I invite the reader to former chief justice (and now head of the Consultative Constitutional Committee) Reynato Puno’s spectacularly learned Separate Opinion in the case of Republic vs. Sandiganbayan, where he traced (more cogently than the majority opinion) the history and basis of rights.
It starts with the natural law.
In his opinion, CJ Puno traces its lineage: from Sophocles to Aristotle to Cicero to Aquinas, and then the trinity of political thought: Hobbes, Locke, and Rousseau.
Of Cicero, he is widely recognized for establishing the view that “right is based, not upon men’s opinions, but upon Nature.” And his dialogue De legibus is significant for providing insight on Cicero’s views regarding what we could fairly refer to as the natural law.
Of Locke, CJ Puno was quite succinct: “That Locke’s modern natural law and rights theory was influential to those who framed and ratified the United States constitution and served as its theoretical foundation is undeniable.”
Such views of rights made their way to our 1935 Constitution, which has clearly embedded within it the natural law framework.
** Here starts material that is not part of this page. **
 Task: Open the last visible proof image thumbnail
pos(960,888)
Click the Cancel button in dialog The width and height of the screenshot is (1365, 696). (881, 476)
Remember that, although the 1935 Constitution contained traces of the Malolos Constitution, the Spanish Constitution, the German Constitution, the Mexican Constitution, the Constitutions of several South American countries, and the English unwritten constitution, it was the US Constitution that had the heaviest influence.
And, to reiterate, this is material because natural law ideas have been credited with having influenced the American revolution itself, as well as having sowed the seeds of constitutionalism in America.
In fact, it has been repeatedly pointed out by scholars that the American Declaration of Independence itself embodies natural law thinking: “We hold these truths to be self-evident, that all men are created equal, that they are endowed by their Creator with certain unalienable Rights, that among these are Life, Liberty and the pursuit of Happiness.”
But obviously it is not only the Americans from which the Philippines could be said to have culled its present understanding of rights. Jorge Coquia, in 1976, pointed out the “influence of natural law is more significant in the Philippines with the introduction of Christianity by the Spanish clergy and with the teaching of scholastic natural law of Thomas Aquinas.”
Interestingly, Coquia also mentioned: “It is understood that the civil and political rights now provided for in the 1973 constitution, as they were in the original constitution, are based on natural law.”
Finally, the international law system, which the Philippines is part of and its norms we incorporate, considers natural law as basis for determining whether other international law norms (such as treaties) are valid, a fact constantly recognized by our previous Supreme Courts.
Worth pointing out are the contributions of one man to The United Nations Declaration of Universal Human Rights: natural law thinker Jacques Maritain.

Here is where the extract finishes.